И Д. каким-то образом был в том повинен.
Он знал – или помнил, – что он согрешил, и был изгнан, и пал, и низвергся, но смысл всего этого был отнят у него, и он лишь догадывался, что это – то есть забвение смысла – входит в условие приговора, или наказания, или испытания. Его отлучили от Воды и Поляны, страшным вселенским пинком вышвырнули сюда, в Юдоль, отняли ключи, и каждую, каждую черту его, каждый изгиб сковали базальтом и слизью. Он помнил высокий, страшный звук трубы, и как от этого звука все сущее как бы ахнуло, но ничего не изменилось. Лишь алмаз обратился в графит, как бы мгновенно сгнив, и в то же время – спроси его – оставшись самим собой.
И это он – Д. или не-Д. – настоящего, внутреннего имени у него больше не было, – это он был сгнившим алмазом, и поправить это он не мог.
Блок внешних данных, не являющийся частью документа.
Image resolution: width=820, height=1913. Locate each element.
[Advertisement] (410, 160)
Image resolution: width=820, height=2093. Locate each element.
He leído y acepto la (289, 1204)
И он хотел назад, он хотел, чтобы все снова стало как раньше.
Пленный дух, Д. был уязвлен самой страшной язвой, наказан самым издевательским способом: ему сохранили бессмертие.
Вечная тюрьма, коридоры да двери, но – ха-ха! – без лестниц.
Ему, как и всем Им, было дано проступать в так называемом человеке, или, иначе говоря, Носителе. Но если другим было разрешено проступить и отступить, быстро вернуться назад, вывернуться и сбросить Носителя, то у Д. это право было отнято и путь назад был перекрыт.
Он не мог умереть вместе с Носителем – в момент так называемой смерти, а правильно говоря, Ухода, он сразу же проступал в других Носителях, передвигаясь по земной, человеческой, тварной горизонтали.
Но и покинуть Носителя по своей воле он не мог, он обязан был дожить вместе с ним до его жалкой человеческой старости, и единственным способом стряхнуть Носителя с себя было самоубийство.
Он часто пользовался этим способом, потому что терпения ждать вместе с хозяином у него редко хватало.
Ждешь, ждешь, а тот, с больной печенью, слезящимися глазами, подагрическими коленками, все ползает и дышит, и ради чего? Как только он, после стольких телесных тягот, испускает свой так называемый дух, Д. немедленно проступает в другом, ничуть не лучшем хозяине, лишь с досадой гадая, куда мог отправиться дух предыдущего.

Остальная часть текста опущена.